**PROBLEM DESCRIPTION**:
Narrow the data below down to the lines containing "support".

BEGIN

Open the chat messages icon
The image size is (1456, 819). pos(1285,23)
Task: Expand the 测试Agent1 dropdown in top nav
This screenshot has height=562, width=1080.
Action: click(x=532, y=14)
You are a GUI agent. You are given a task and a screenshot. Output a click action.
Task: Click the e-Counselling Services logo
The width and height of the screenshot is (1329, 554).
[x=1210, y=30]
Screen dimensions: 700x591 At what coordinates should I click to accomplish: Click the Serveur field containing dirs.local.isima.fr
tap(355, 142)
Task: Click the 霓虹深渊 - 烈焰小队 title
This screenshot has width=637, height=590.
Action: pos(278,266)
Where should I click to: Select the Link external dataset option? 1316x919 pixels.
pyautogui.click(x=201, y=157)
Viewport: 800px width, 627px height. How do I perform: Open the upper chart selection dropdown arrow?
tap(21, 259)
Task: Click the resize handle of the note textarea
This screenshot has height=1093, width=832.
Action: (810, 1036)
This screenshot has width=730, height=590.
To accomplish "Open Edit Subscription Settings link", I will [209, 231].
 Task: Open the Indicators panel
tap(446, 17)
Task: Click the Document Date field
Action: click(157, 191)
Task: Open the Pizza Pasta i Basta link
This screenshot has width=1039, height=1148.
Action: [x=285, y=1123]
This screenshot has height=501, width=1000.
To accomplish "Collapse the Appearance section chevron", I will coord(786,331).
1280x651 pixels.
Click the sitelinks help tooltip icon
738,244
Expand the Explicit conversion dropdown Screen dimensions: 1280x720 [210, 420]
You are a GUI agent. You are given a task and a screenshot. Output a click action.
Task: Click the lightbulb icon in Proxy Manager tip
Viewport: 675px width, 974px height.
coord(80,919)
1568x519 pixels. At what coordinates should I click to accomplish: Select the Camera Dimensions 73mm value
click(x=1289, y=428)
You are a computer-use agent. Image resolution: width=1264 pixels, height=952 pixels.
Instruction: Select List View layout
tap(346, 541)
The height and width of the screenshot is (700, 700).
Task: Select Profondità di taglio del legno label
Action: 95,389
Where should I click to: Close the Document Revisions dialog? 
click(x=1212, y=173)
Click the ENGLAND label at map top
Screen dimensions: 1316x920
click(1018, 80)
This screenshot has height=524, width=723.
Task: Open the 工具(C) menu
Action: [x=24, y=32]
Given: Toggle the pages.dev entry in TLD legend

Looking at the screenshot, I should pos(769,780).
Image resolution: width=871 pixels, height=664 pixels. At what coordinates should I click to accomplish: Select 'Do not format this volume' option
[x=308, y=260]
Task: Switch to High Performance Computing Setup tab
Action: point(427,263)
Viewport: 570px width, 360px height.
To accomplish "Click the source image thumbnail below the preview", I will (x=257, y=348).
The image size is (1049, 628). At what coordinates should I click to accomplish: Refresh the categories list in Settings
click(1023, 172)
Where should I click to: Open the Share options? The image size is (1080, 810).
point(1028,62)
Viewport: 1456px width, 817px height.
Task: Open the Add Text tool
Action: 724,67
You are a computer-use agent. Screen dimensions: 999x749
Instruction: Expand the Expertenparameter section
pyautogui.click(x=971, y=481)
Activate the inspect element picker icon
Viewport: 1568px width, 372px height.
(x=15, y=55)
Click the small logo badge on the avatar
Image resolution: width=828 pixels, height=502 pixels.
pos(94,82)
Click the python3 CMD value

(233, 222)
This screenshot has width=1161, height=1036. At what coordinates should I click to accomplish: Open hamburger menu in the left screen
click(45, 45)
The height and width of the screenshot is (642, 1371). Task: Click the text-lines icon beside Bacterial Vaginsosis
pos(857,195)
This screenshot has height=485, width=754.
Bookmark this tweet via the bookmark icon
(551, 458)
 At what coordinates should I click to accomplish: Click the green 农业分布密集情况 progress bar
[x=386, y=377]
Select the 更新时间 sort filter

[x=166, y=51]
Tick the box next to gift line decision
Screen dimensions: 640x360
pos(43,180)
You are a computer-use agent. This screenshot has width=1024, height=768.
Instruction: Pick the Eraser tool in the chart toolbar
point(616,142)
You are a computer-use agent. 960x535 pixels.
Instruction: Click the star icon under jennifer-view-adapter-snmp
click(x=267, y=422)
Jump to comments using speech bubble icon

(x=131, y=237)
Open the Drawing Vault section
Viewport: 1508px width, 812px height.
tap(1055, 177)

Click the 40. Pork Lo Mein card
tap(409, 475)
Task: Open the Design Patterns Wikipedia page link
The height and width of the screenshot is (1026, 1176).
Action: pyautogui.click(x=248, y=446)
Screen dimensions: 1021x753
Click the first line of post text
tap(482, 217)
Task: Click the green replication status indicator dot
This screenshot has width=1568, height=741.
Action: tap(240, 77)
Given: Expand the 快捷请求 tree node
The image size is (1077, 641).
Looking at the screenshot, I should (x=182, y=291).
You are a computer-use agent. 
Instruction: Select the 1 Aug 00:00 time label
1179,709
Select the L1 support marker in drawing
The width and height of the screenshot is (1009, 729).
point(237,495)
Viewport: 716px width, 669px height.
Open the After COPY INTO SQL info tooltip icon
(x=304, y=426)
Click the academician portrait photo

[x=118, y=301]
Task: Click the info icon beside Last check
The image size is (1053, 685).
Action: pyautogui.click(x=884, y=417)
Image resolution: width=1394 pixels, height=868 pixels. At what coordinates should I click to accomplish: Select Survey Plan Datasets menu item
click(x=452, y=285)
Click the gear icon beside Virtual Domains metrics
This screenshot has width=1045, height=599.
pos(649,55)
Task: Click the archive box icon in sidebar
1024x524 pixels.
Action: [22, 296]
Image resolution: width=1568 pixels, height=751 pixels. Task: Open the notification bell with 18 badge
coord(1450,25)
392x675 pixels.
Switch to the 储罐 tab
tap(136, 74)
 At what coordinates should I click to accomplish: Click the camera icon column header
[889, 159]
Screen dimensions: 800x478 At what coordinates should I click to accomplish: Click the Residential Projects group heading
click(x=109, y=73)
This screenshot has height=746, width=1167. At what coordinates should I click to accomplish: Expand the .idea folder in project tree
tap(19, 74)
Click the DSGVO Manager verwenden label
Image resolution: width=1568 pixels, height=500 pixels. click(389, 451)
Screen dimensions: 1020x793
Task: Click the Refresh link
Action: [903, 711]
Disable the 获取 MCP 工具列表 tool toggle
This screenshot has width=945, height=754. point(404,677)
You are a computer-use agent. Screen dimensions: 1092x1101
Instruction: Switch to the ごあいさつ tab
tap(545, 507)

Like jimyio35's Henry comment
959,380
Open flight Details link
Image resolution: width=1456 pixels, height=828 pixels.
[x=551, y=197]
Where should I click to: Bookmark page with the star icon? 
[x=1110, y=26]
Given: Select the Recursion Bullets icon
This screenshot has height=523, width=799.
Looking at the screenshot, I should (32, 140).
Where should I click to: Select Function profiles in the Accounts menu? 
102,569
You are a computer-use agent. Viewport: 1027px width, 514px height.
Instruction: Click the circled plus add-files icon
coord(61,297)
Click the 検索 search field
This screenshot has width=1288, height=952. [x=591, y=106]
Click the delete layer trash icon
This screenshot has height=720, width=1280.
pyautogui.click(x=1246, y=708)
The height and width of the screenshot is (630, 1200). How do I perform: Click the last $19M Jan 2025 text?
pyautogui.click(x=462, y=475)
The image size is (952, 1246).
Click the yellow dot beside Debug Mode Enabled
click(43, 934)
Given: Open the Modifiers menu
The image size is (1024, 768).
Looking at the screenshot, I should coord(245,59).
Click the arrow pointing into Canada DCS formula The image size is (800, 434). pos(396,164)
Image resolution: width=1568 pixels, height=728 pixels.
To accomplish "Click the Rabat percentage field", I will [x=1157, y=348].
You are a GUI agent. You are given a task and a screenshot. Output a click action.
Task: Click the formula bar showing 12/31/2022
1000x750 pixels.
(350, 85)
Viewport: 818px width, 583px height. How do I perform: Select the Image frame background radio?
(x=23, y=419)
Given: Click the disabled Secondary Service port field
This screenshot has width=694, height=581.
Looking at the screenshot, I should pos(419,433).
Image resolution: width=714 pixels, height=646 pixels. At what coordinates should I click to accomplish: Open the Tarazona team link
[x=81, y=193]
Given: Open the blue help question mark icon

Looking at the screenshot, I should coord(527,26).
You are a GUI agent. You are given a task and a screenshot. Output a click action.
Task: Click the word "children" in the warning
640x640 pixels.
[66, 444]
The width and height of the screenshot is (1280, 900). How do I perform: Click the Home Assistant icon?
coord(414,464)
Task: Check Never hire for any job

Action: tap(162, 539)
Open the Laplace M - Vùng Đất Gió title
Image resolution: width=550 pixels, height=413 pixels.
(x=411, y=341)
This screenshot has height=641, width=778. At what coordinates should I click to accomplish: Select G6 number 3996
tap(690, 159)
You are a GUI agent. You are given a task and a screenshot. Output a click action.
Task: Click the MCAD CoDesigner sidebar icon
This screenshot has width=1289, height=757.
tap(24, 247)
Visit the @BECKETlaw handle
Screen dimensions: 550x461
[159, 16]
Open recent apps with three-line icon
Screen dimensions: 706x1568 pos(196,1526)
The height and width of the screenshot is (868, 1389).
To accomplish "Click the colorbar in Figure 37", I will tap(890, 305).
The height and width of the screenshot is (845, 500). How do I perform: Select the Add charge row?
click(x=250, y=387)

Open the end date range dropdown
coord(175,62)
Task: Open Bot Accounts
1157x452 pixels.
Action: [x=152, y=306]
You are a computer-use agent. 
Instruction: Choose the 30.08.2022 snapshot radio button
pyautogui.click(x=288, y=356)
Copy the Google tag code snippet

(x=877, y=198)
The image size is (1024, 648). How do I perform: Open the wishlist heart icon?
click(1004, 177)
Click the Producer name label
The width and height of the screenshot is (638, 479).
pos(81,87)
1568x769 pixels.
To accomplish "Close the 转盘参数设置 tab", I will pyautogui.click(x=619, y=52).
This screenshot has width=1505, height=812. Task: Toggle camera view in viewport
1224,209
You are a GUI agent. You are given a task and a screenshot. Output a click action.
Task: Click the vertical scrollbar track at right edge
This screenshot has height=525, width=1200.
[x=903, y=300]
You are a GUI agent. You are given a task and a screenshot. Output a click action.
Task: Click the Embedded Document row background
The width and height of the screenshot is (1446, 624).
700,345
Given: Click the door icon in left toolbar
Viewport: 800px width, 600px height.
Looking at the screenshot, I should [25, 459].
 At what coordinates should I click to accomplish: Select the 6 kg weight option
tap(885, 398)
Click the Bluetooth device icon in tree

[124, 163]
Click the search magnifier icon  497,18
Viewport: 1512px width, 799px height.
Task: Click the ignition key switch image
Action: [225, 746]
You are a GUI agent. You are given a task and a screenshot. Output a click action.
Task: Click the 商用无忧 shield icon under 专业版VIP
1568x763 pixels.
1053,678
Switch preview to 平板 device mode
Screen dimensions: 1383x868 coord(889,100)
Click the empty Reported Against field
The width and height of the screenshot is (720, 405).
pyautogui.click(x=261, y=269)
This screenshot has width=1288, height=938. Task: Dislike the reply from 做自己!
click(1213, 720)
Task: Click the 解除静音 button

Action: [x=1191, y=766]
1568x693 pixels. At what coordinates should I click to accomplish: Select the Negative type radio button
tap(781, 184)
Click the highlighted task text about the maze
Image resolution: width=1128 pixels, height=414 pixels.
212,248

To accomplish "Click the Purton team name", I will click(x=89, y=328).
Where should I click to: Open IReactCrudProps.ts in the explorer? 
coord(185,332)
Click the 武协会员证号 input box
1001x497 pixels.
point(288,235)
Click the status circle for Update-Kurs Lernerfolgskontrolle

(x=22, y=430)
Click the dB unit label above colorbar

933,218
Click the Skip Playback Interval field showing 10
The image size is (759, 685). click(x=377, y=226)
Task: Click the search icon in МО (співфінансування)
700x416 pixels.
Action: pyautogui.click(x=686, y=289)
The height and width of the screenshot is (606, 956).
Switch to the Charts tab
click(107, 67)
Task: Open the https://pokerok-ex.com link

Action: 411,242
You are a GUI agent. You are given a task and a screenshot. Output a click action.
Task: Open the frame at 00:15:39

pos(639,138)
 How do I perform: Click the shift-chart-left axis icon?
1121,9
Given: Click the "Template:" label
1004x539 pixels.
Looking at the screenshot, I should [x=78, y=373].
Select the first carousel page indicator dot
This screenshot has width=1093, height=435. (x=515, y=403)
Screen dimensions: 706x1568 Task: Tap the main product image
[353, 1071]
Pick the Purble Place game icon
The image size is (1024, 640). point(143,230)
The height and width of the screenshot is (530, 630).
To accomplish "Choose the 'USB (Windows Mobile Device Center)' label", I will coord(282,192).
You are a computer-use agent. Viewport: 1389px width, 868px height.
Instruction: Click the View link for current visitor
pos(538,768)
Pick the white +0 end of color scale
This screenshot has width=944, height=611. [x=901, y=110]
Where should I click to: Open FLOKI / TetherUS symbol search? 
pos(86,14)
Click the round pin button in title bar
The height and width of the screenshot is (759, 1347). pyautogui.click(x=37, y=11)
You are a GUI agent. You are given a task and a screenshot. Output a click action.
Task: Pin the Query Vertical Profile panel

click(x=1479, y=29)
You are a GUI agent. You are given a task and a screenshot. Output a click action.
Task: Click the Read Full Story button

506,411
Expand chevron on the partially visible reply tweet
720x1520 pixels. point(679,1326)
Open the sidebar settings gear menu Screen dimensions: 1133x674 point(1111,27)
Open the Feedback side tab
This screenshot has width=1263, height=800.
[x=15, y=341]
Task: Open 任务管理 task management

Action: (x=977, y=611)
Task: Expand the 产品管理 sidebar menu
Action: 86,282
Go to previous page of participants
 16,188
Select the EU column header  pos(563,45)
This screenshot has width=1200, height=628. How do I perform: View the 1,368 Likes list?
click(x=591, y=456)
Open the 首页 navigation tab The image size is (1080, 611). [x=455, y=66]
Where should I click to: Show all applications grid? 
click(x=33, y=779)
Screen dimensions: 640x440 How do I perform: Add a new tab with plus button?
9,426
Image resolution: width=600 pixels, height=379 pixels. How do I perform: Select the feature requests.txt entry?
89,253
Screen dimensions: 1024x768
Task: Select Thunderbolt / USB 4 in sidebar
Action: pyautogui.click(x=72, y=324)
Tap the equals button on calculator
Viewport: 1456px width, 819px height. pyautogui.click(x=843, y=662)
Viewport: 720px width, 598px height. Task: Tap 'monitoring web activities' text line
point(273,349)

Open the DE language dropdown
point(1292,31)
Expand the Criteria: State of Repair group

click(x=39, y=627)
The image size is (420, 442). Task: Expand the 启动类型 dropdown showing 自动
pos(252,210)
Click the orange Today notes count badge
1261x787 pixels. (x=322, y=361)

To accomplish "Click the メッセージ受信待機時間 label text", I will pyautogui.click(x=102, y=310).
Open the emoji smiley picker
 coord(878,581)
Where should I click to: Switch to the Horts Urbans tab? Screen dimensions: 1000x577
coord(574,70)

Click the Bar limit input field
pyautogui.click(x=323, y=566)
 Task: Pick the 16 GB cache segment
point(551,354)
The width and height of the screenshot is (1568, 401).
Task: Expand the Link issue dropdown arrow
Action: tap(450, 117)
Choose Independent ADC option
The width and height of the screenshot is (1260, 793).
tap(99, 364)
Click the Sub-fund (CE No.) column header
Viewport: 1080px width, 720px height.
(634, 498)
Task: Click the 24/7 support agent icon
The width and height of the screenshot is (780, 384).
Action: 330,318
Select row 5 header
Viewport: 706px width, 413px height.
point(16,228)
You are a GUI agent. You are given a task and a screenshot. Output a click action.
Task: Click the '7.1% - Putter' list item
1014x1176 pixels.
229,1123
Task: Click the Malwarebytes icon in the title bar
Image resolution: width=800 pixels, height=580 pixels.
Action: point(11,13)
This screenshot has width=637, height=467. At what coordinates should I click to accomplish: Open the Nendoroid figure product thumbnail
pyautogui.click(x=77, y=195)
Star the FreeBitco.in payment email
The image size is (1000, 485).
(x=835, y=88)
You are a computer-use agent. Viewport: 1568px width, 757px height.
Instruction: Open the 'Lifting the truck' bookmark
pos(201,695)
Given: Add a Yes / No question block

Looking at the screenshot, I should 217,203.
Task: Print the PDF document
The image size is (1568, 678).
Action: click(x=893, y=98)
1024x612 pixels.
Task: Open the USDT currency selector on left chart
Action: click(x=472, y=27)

END

**OUTPUT OF THE TASK**:
Select the L1 support marker in drawing
Task: Click the 24/7 support agent icon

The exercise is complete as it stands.